Saved entries
::::

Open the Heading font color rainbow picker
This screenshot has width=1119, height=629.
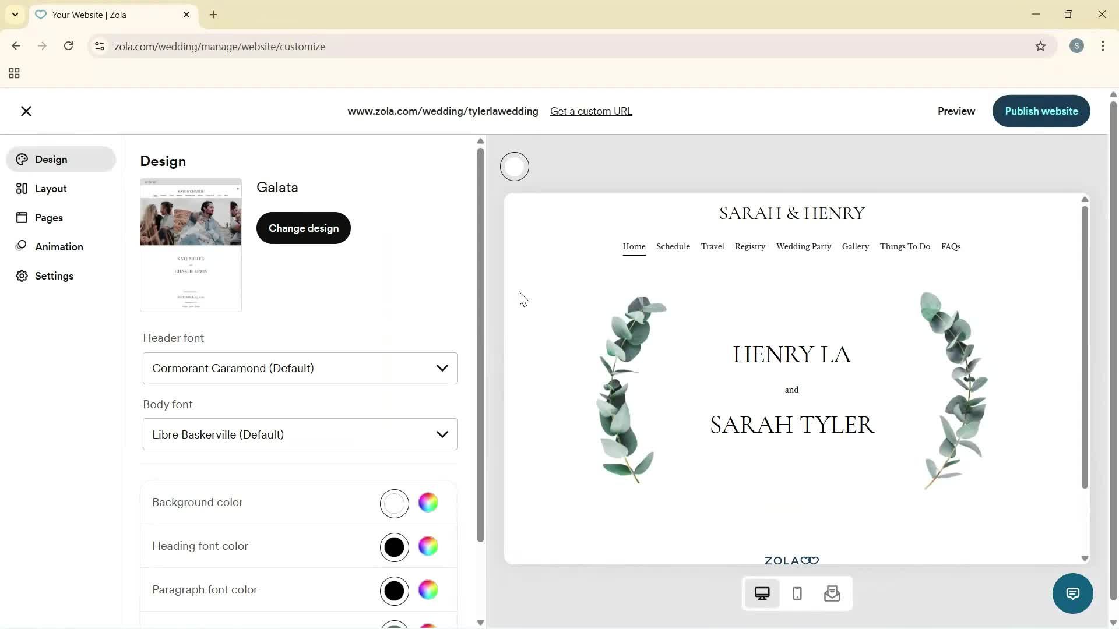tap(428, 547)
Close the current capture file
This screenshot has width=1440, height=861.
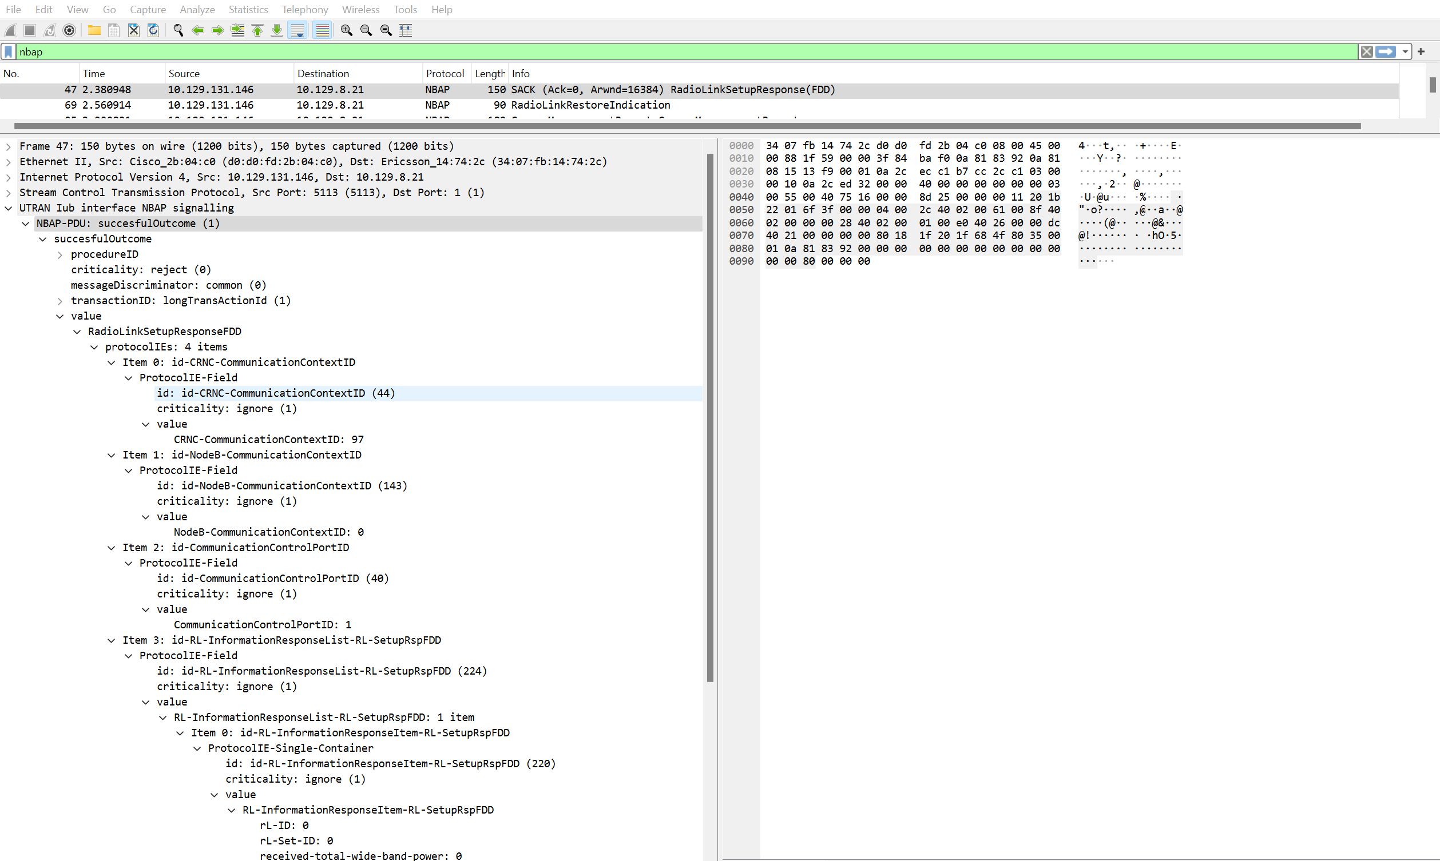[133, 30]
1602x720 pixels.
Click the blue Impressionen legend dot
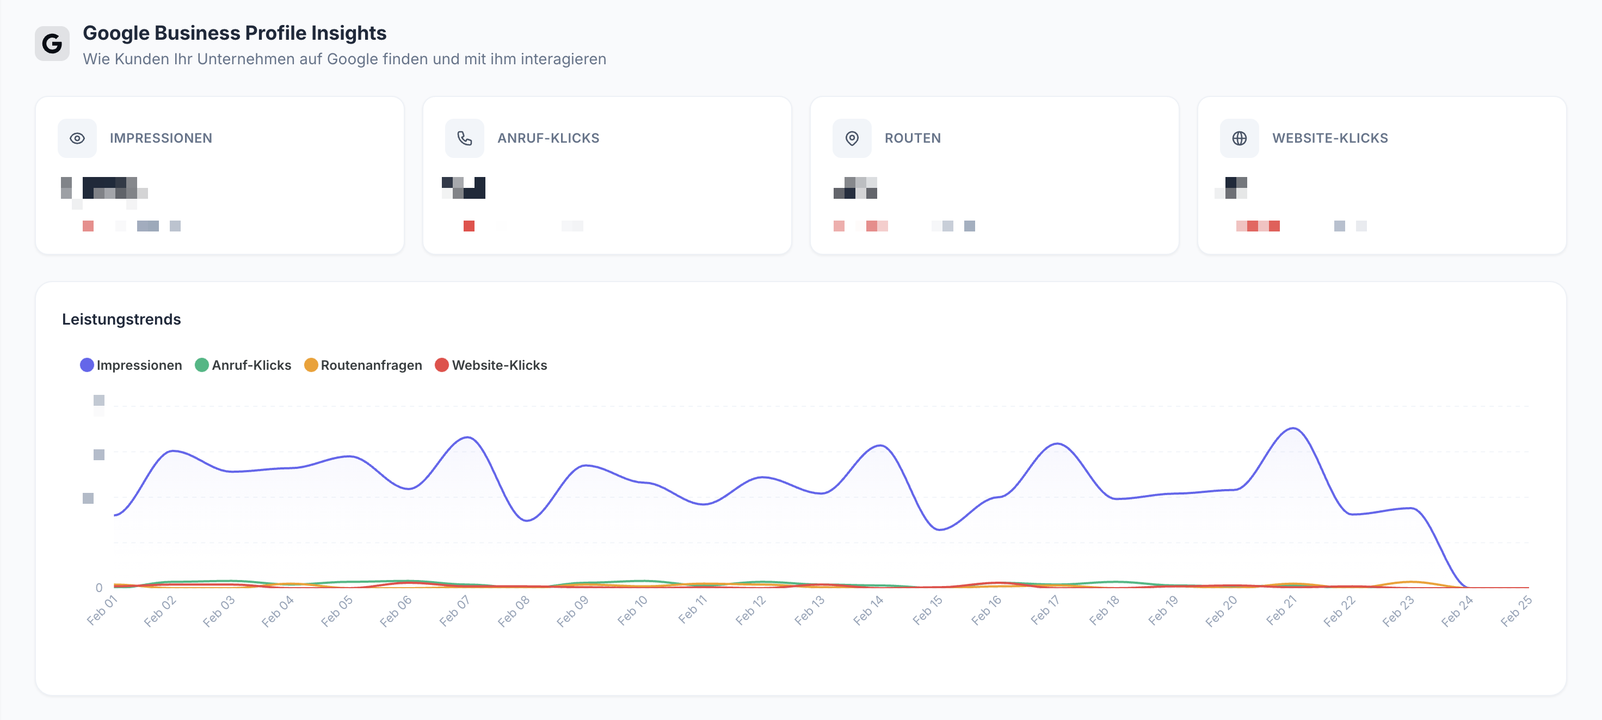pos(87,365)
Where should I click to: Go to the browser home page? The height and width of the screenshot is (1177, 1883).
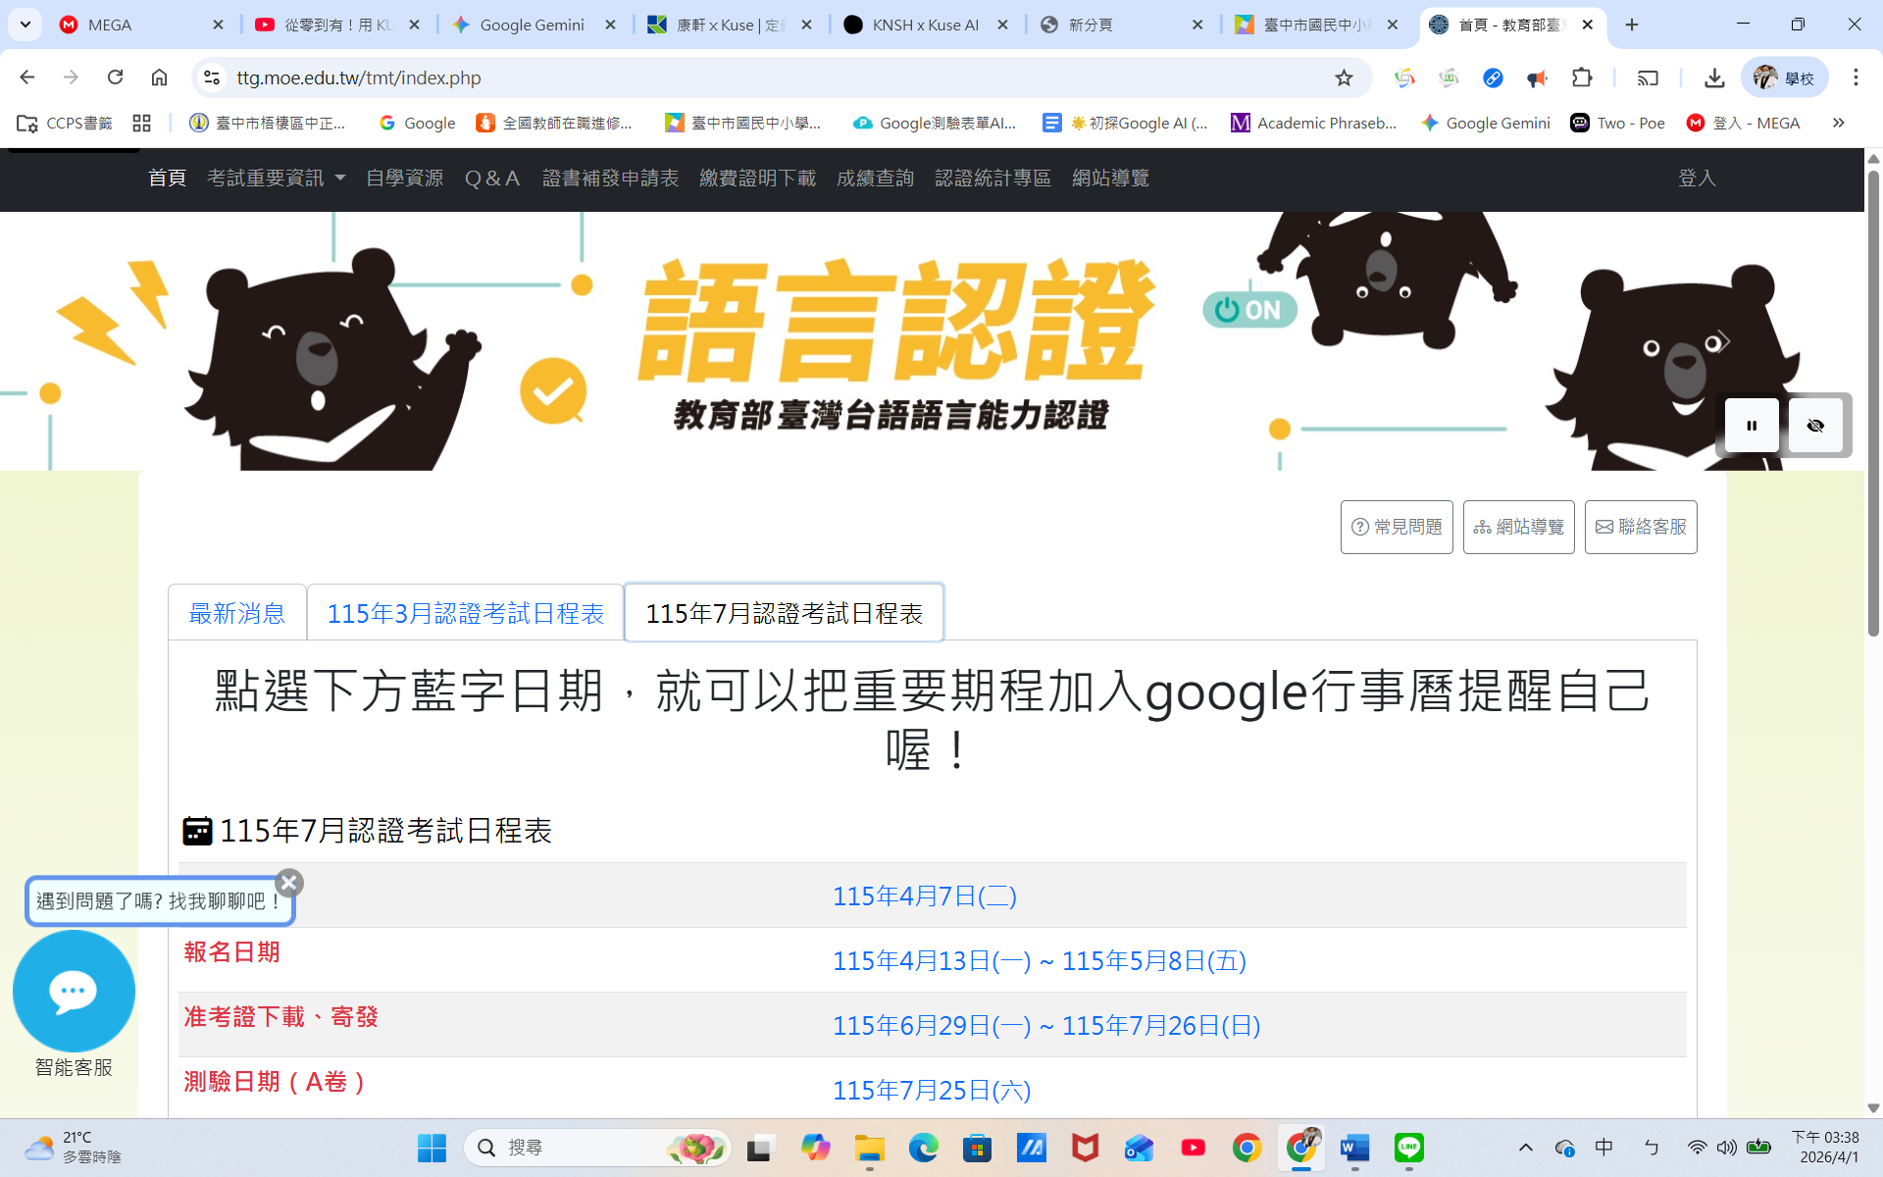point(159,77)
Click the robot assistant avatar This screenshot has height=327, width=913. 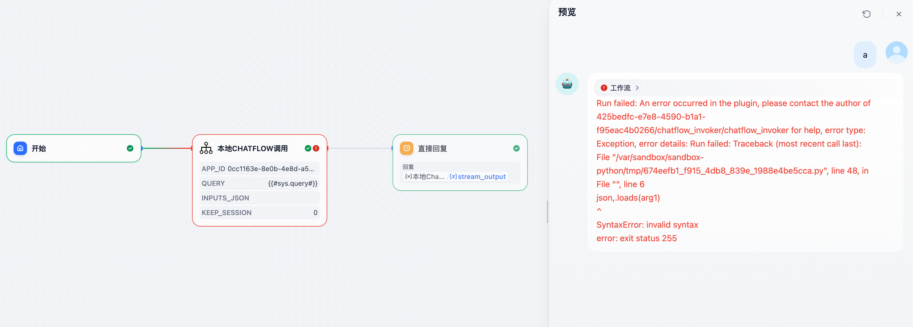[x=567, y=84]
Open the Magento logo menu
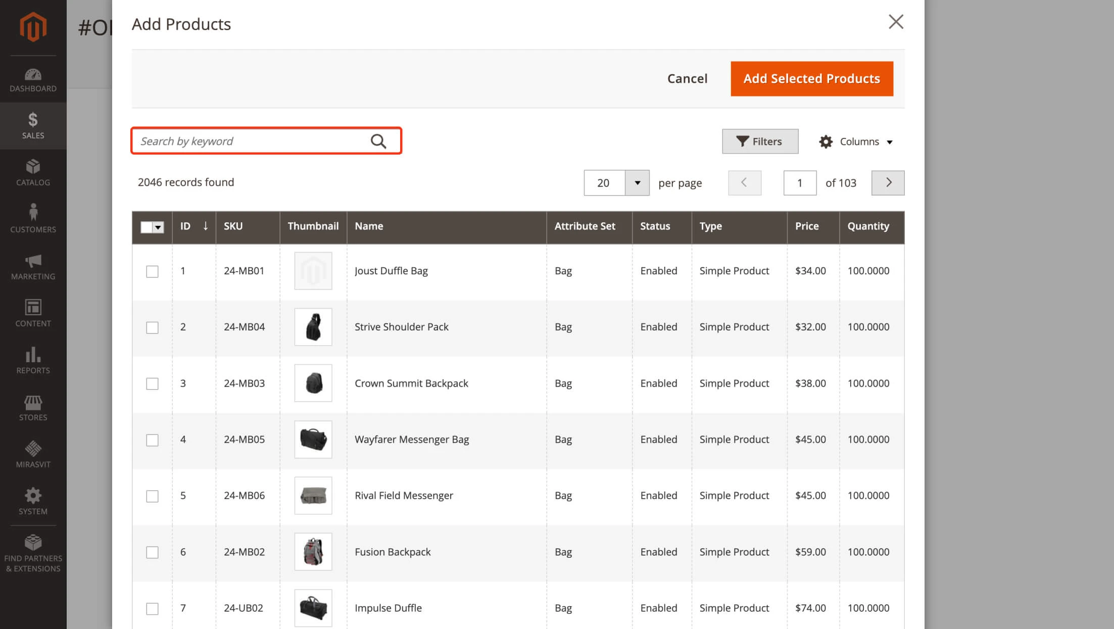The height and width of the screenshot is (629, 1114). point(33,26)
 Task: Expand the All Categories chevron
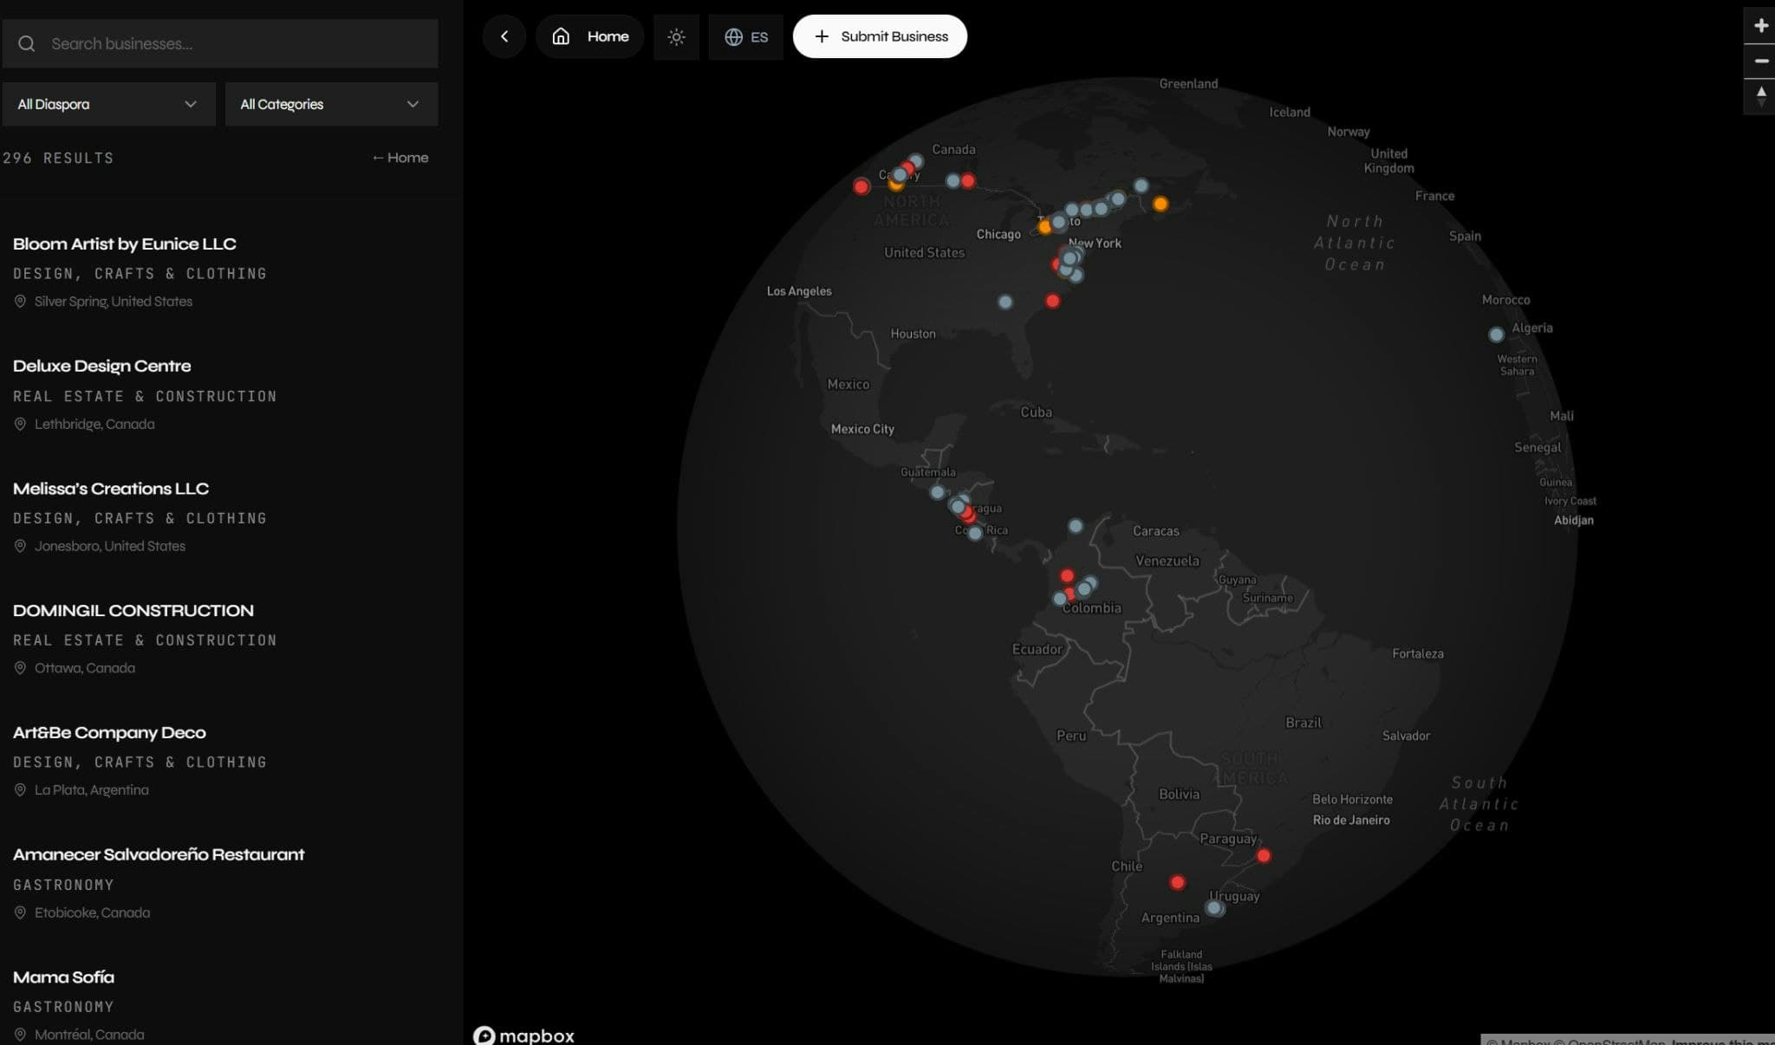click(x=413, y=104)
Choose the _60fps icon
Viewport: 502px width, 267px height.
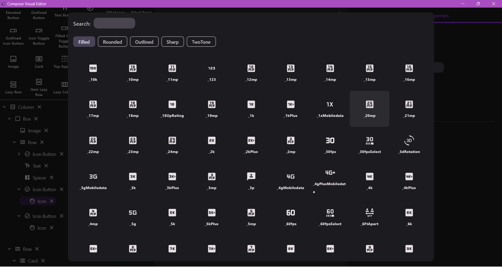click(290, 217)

::::

• Exercise: Transcribe exactly, and only, the lines from the line with "Task: Expand the All Categories chevron" through the last line of the records, inclusive; the pictures do not belong in the copy.

• Response for this exercise:
 Task: Expand the All Categories chevron
click(x=413, y=104)
Choose the _60fps icon
Viewport: 502px width, 267px height.
click(290, 217)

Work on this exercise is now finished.